From John Hughes' The Breakfast Club to Steven Spielberg's E.T., 80's films not only shaped an entire generation, but inspired subsequent generations to create, imagine and pursue, no matter how impossible and risky it seemed.
We learned valuable lessons about friendship and compromise, about team work and independent thinking, we learned about the thrill of adventure but most importantly, we were thoroughly entertained by the content that we found both exciting and relatable.
Movies like The Goonies (or ET, or The Explorers) are no longer possible though, chiefly because such films heavily rely on the exploration of the world of children that is separate from the world of adults, and that world seems to be getting further and further away.
Kids don't go out to build forts in places their parents don't know about, or learn all the best short cuts to the candy store on their bikes anymore. They don't walk home alone to and from school. Play is now more regulated, either for the sake of safety or the desire of parents to participate in childhood.

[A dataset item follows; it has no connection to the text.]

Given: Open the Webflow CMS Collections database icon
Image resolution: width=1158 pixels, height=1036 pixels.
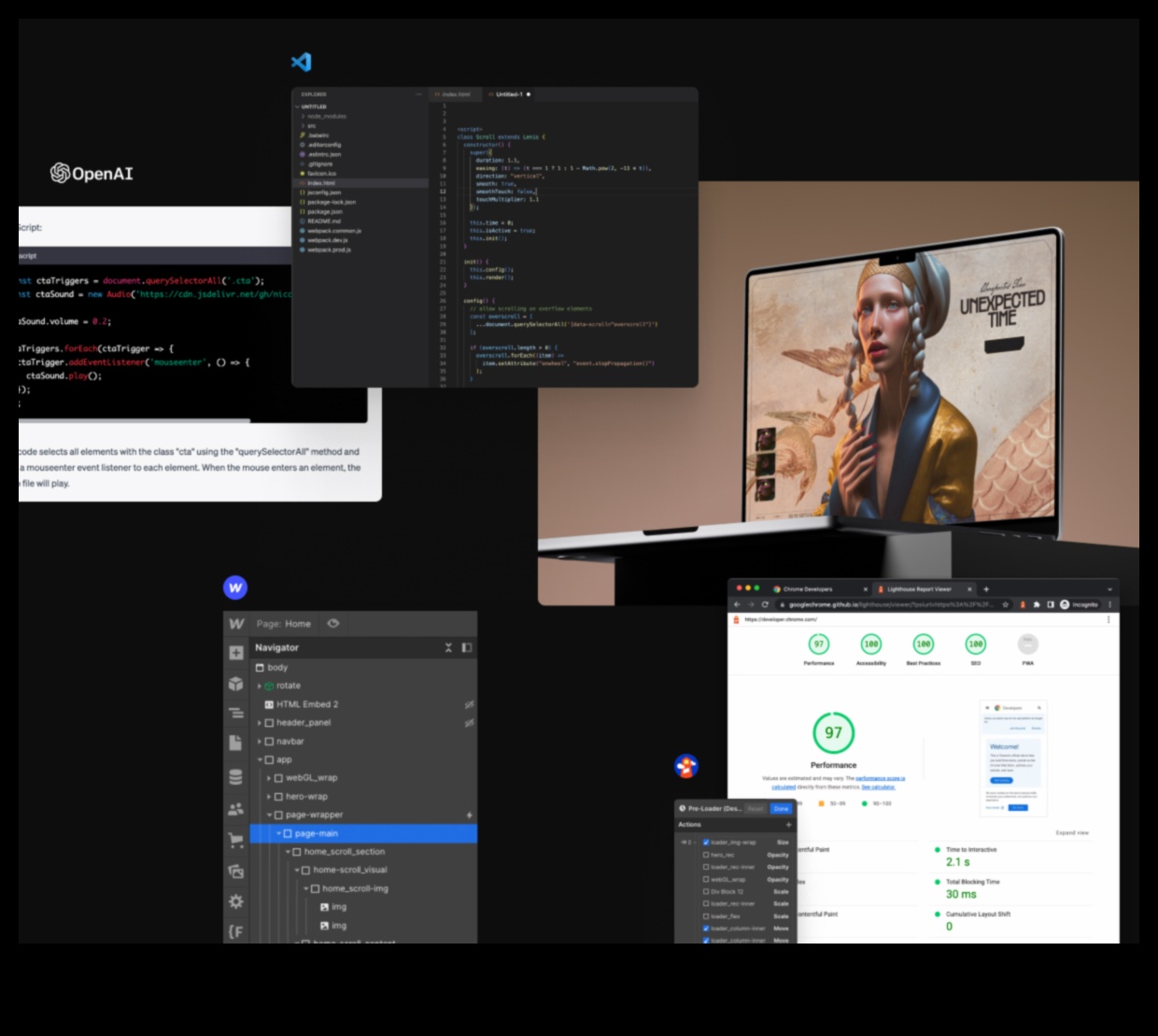Looking at the screenshot, I should coord(236,777).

Kids are raised to be risk averse, and their world is a constantly shrinking one, mostly due to the role technology is now playing in our everyday lives and our hyper-awareness of how dangerous the world can be.
Some may make the argument that we already had technology all around us even back in the 80's... But before we had mobile devices, we had video game consoles and PC computers that you couldn't play with outside. If you wanted to go play, say, Mortal Kombat (which you didn't have) you would walk, unsupervised, to your friends house. And if a third kid had a game or gizmo neither of you had, you would then simply walk to that third house. It was a more inclusive and engaging reality that fueled the imagination, whereas now we've started to alienate ourselves and disappear into our respective realities.
We can see the shift happen in popular cinema too. We went from time-travelling in a Dolorian and killing Nazis armed only with a hand pistol and a whip to endless Marvel and DC remakes we're all getting sick of seeing (Ant Man? Seriously...?), not to mention endless 80's movie remakes that should have never seen the light of day.
We do see some form of a revival happening though. Between shows like Stranger Things and movies like Super 8, we re-enter the lost world of boundless imagination and find ourselves consumed by the mystery solving intrigue we so badly yearn for.
The 80's adventure movie genre shows us that anything is possible, that mysteries are meant to be solved and that adventure is always just around the corner, and perhaps our society needs to be reminded of that sometimes.